§ **GOAL OF THE EXERCISE**: Write out again, exactly, the lines below starting at the one with "You are a GUI" and ending at the one with "This screenshot has height=892, width=1280.".

§ **ENTRIES SHOWN**:
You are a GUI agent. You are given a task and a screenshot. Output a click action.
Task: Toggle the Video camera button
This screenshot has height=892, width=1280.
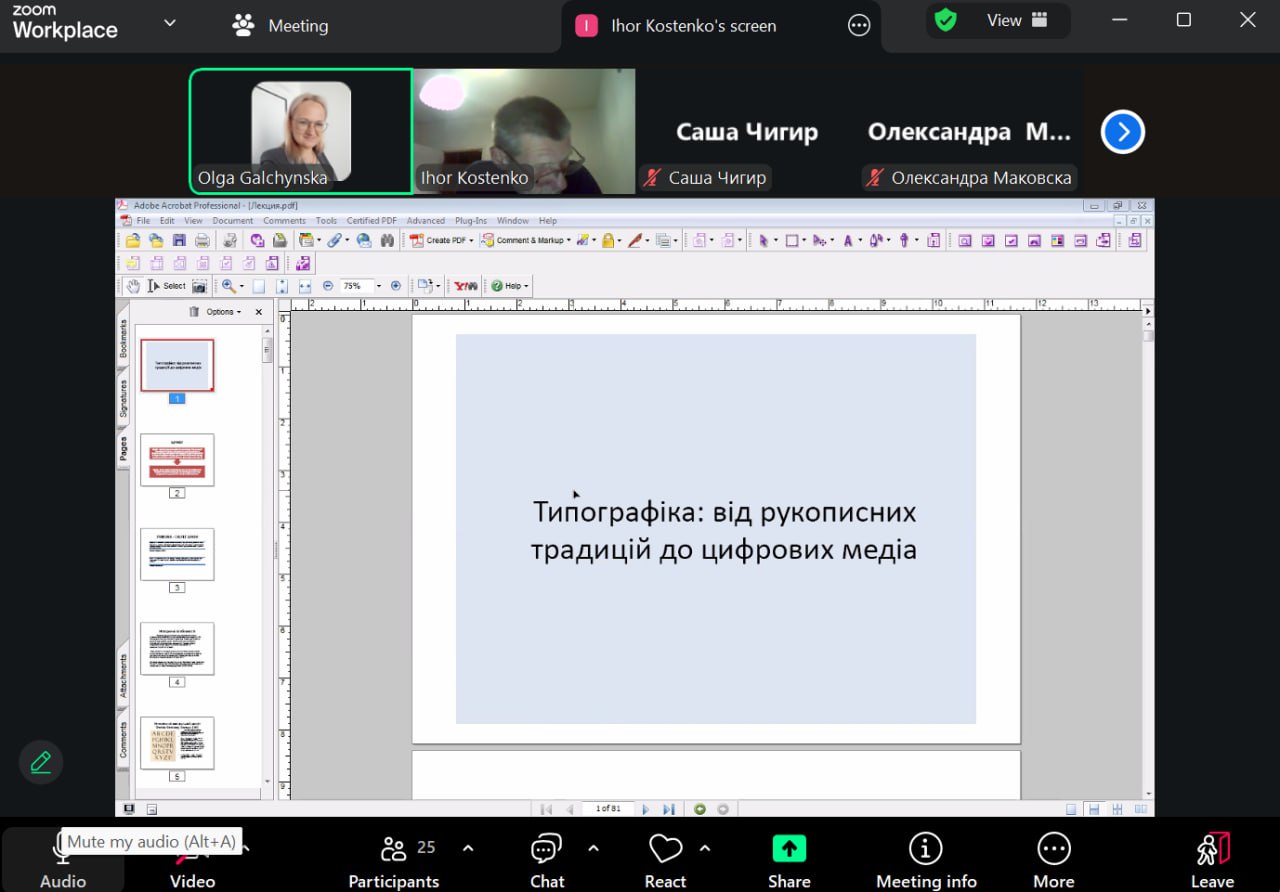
* * *
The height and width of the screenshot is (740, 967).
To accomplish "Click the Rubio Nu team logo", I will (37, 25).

§ **SOLVED PROBLEM**:
You are a GUI agent. You are given a task and a screenshot. Output a click action.
Task: Toggle the Video camera button
This screenshot has height=892, width=1280.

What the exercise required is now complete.